Texture magnifiaction filtering

Hi!

I’m writing a prgram that involves zooming textures so one texture map pixel is quite large on screen. At the moment I’m using the default bilinear filtering, which doesn’t look nearly as good as the bicubic filtering I see in direct3d games.

Is there a way to get bicubic filtering in opengl? (I’m using it on Windows 98)

Thanks in advance,

Nick

with unextended gl, no.
unfortunately, afaik there’s no extension for bicubic filtering.

…i didn’t know that D3D has this capability: could you point me to?

Dolo//\ightY

Sorry, I don’t know where to find that on the web - I’m just going by the very smooth magnification that I see in direct 3d games!

By the way … a question … how do bicubic filtering differ from bilinear?

AFAIK, the main difference is the smoothness of the transistions between magnified pixels of the texture.

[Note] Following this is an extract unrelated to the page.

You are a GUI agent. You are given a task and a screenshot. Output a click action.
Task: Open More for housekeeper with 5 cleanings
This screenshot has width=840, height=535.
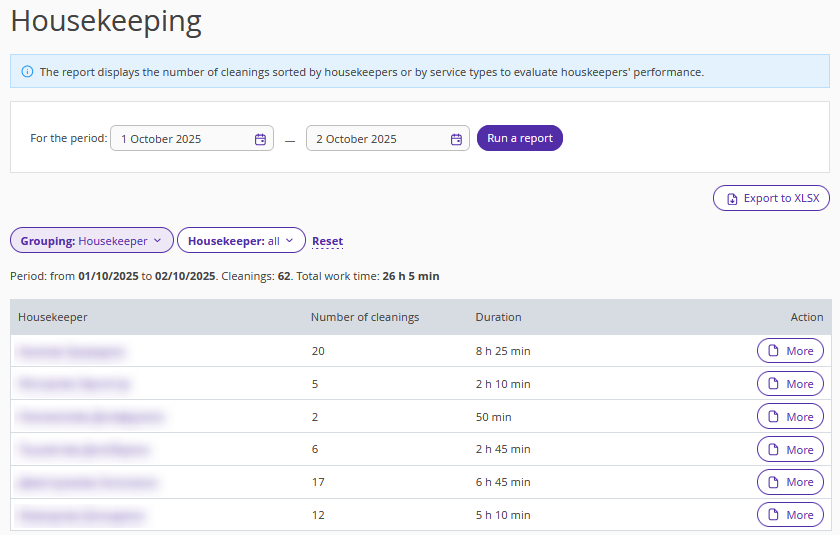pos(790,384)
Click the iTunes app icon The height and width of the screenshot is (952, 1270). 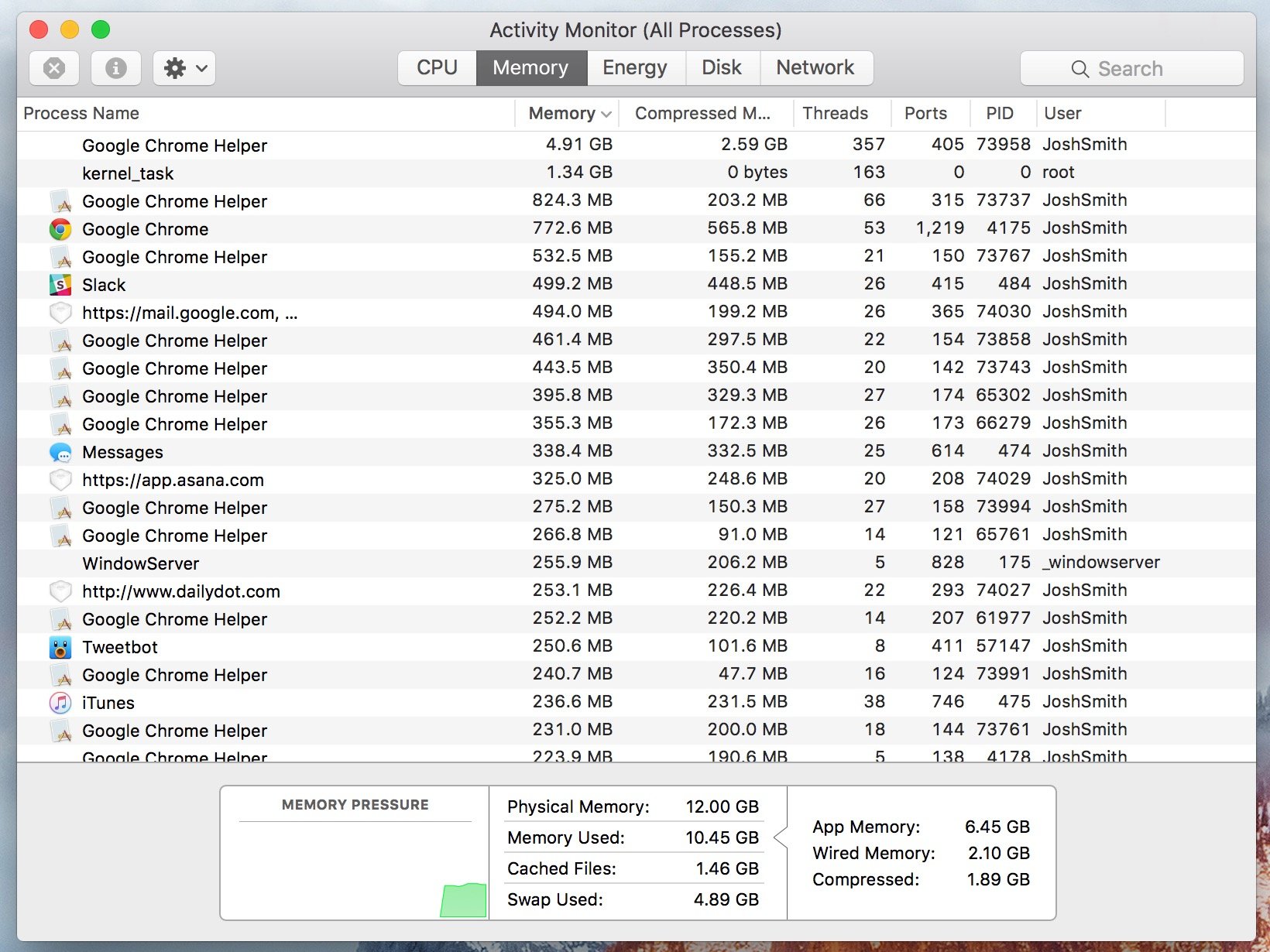click(x=60, y=702)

I find the bilinear (GL_LINEAR) filtering still looks pretty blocky, with the texels looking rectangular…

Bicubic filtering (I hope that’s the right name ) makes the transistions much smoother - you really can’t see where one texture pixel starts and the other ends.

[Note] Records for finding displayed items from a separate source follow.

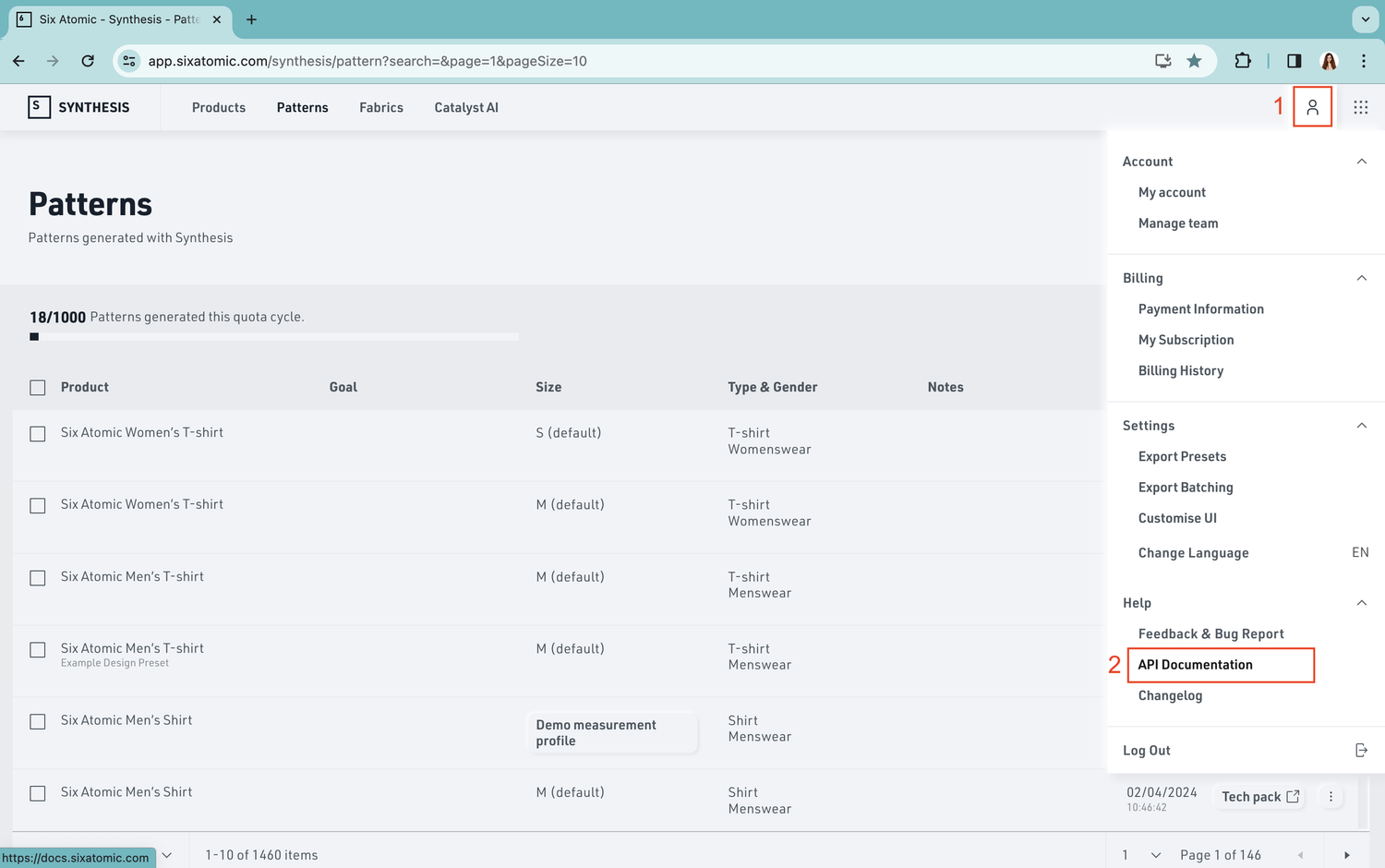
Task: Star the page using the bookmark icon
Action: pyautogui.click(x=1194, y=61)
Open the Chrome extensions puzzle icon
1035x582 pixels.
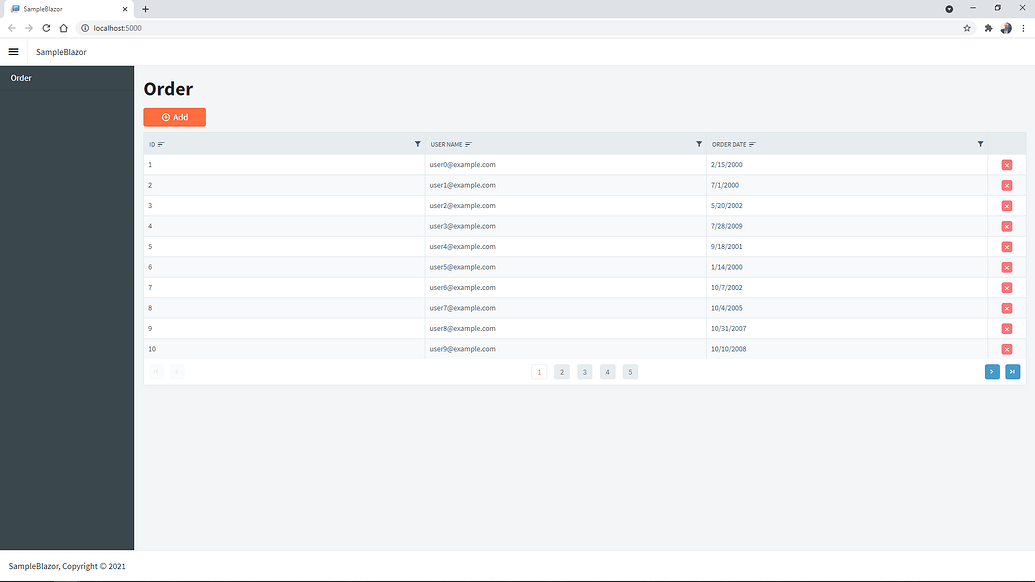(986, 28)
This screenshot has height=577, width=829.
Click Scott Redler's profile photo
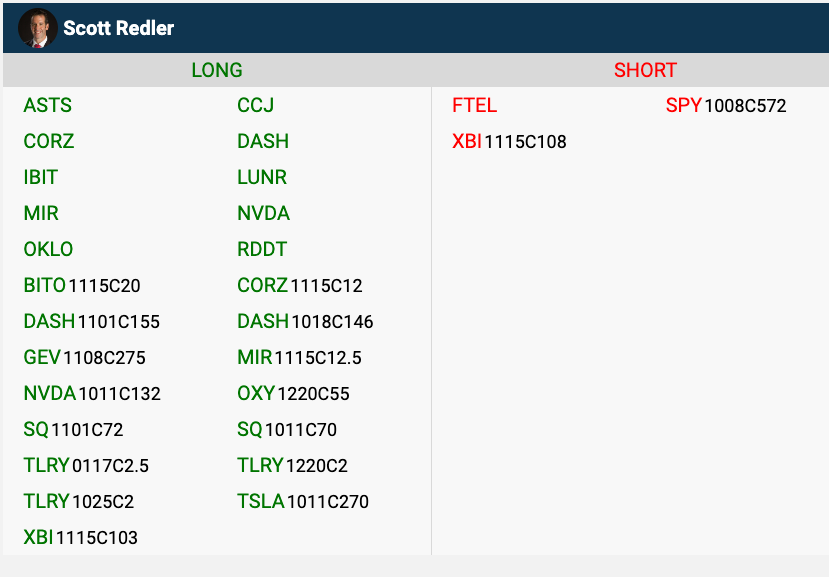37,28
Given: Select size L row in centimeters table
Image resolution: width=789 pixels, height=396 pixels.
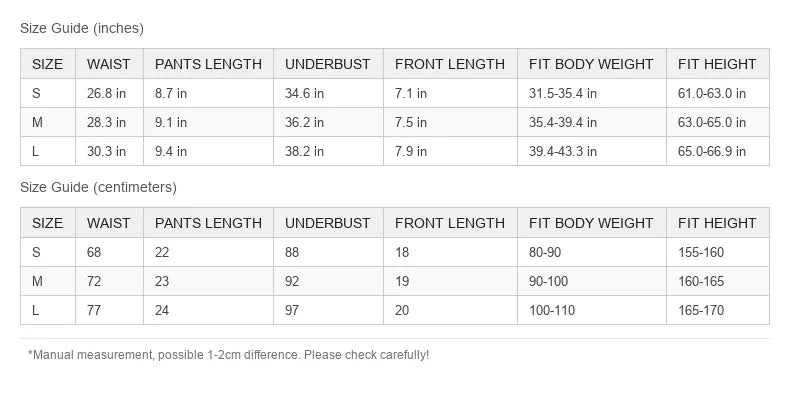Looking at the screenshot, I should coord(395,310).
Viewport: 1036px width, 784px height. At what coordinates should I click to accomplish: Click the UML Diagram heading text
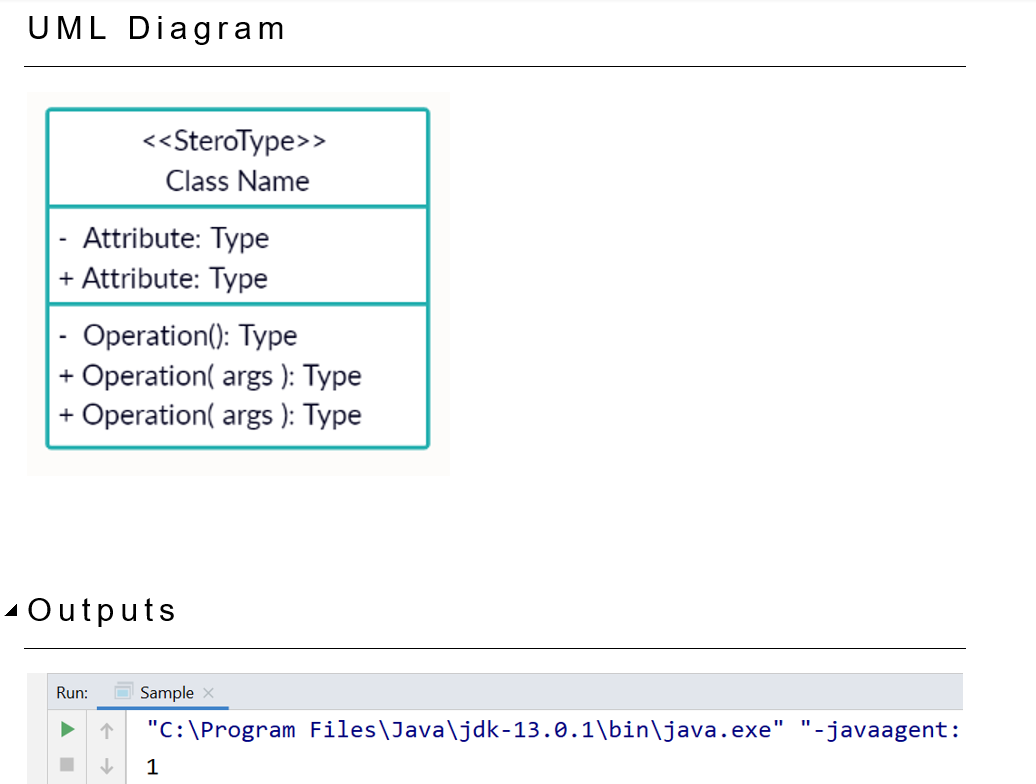tap(156, 27)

I’ve just looked in the Direct3D documentation and it says bicubic filtering’s not supported either… is there a way that I’ve missed to make the magnification filtering any smoother?

[This message has been edited by nickL (edited 05-28-2000).]

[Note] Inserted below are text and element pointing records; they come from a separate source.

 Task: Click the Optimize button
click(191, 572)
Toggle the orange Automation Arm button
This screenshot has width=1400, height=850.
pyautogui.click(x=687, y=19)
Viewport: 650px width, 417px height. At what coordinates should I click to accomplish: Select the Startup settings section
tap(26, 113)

mainly, in realtime CG, there are three types of filters: nearest, linear and cubic.

nearest, also known as point sampling, simply takes one sample: blocky textures.

the linear filter interpolates linearly (it lerps) two samples (4 if bilinear), so it is smoother than point sampling, but it has a discontinuous 1st-derivative.
it turn out that you can easily see the transitions between texels as crossing lines, wich perception is amplified by our viewing system: the mach banding effect.

the cubic filter uses 4 samples (16 if bicubic!!) but it has a continuous 1st-derivative.
that’s why bicubic interpolated images appear good: our visual system is not triggered (well, not as in linear filtering)to do edge-enhancement, wich is what there’s under mach banding.

the only thing you can do is to pre-smooth your texture, but i’m almost sure you’ve already tried to…

Dolo//\ightY

Ok, thanks, but I was wondering more about the actual equations used to implement it. I know how to do nearest and bilinear, but how is the bicubic filtering actually calculated?

Thanks, I never thought of smoothing the texture - it looks much better now

you’re welcome

to do cubic interpolation (i call it cerp) i use this function:

float cerp( float a, float b, float c, float d, float x ) {
float p=(d-c)-(a-b);
float q=(a-b)-p;
float r=c-a;
return x*(x*(x*p+q)+r)+b;
}

where:
a,b,c,d values to be interpolated.
x interpolation parameter 0…1

when x=0, the function returns b.
when x=1, the function returns c.

winamp, for instance, uses a piecewise cubic for the equalizer… i use cerp as a primitive to generate 3D perlin noise for plasmas, landscapes, automatic movements ratios or smooth paths… almost everything!

oh, this is 1D.
in 2D, you should:

a=cerp( v[0][0], v[1][0], v[2][0], v[3][0], x );
b=cerp( v[0][1], v[1][1], v[2][1], v[3][1], x );
c=cerp( v[0][2], v[1][2], v[2][2], v[3][2], x );
d=cerp( v[0][3], v[1][3], v[2][3], v[3][3], x );
v=cerp( a, b, c, d, y );

quite many calcs!
v holds the interpolated value.

Dolo//\ightY

[This message has been edited by dmy (edited 05-28-2000).]

Hmm … that’s a massive work for a graphic adapter to do … i guess i get why it’s not commonly supported.
This x parameter, how is it chosen? Has it something to do with the distance to each pixel which is filters between?